――それでは第3回は『癒し手』の作業工程を、実際の原稿に照らし合わせながらお伺いしたいと思います。まずはネームに取りかかる前、原作を読み込むところから始まると思いますが……。
『癒し手』の場合、最初に担当さんとコミックス1巻分に原作のエピソードをどこまで入れるか相談して、構成案を作成しているんですよ。なのでそちらに合わせて毎回、ネームに取りかかる前に原作を読んで、エピソードの量の見当をつける感じですね。これが実際に使っている原作本ですが(と言って小説を持ち出してくる)……たぶん日本で1番、『癒し手』を読み込んでいると言えるくらいの黄ばみ具合ですね(笑)
――――どれだけ原作と向き合ったのかが伝わりますね! 文字をネームに起こす際に苦労する点はありますか?
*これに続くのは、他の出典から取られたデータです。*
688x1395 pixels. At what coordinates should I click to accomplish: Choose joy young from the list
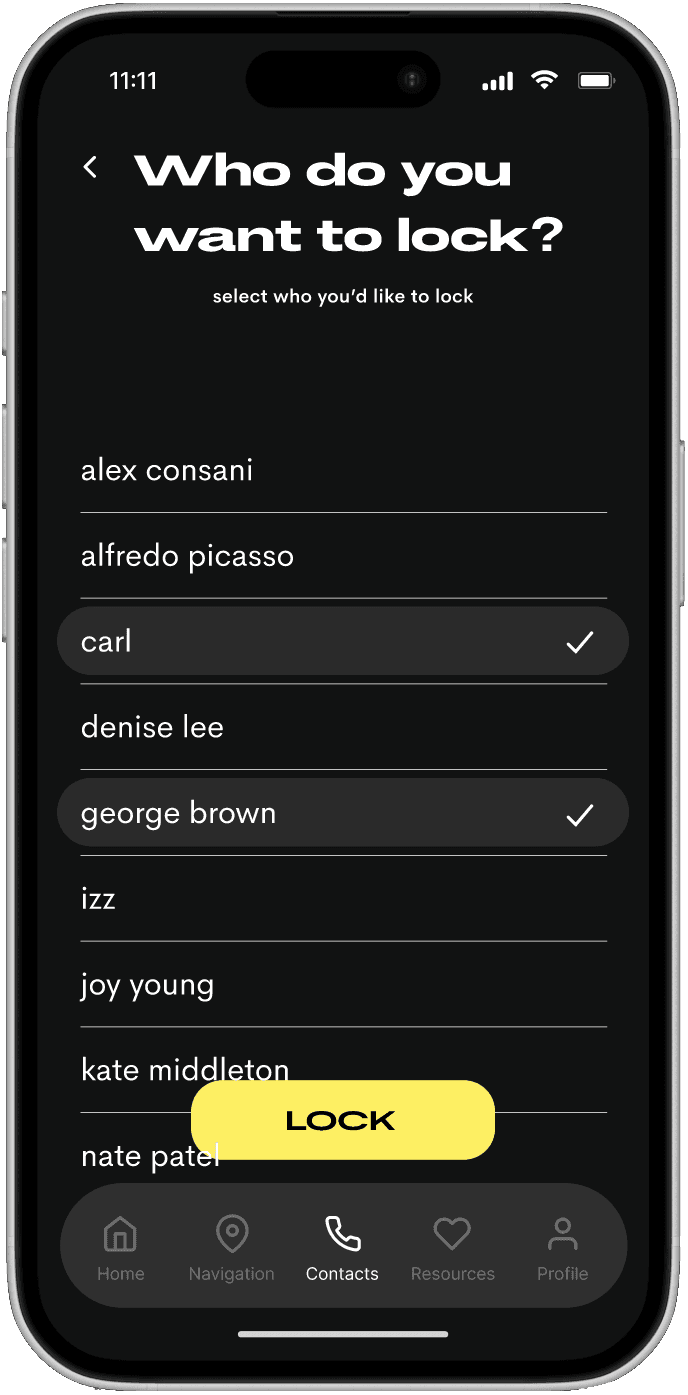(x=343, y=985)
苦労は特にないかな? もともと本を読む時は頭の中に絵を浮かべながら、というタイプなので。ここからここまでで1ページくらいかな、と考えながら読んでいます。大ゴマで見せたい場面が浮かんだら、原作のページにわかりやすくキラキラマークを書き込んだりしていますね。
――――ネーム作業に集中できるのは自宅という方と、喫茶店等の外出先という方に大きく分かれると思いますが、村上先生はどちら派ですか?
断然、外出先派です。自宅から徒歩圏内に何軒かファミレスがあるので、原作本とiPadを持ち込んで一気に勢いを付けてやります。やるぞー! と気合を入れて、ガーッと集中して進めますね。
――――iPadでネームをされているんですね。
最初は紙に描いていたんですけれど、担当さんに携帯のスキャンアプリで撮影してお送りしていたので、解像度が低くて自分でも読みづらいし、何より手間がかかって……。今はタッチペンで直接、iPadに描いています。iPadだとマルチタスク機能で前のページが表示できるので、見開きでコマ割りがかぶらないかチェックするのも楽ですね。コマ割りは常に目線が動かされるような感じというか、読者さんを飽きさせない、描いてる自分も飽きない形にまとめたいと思っているので。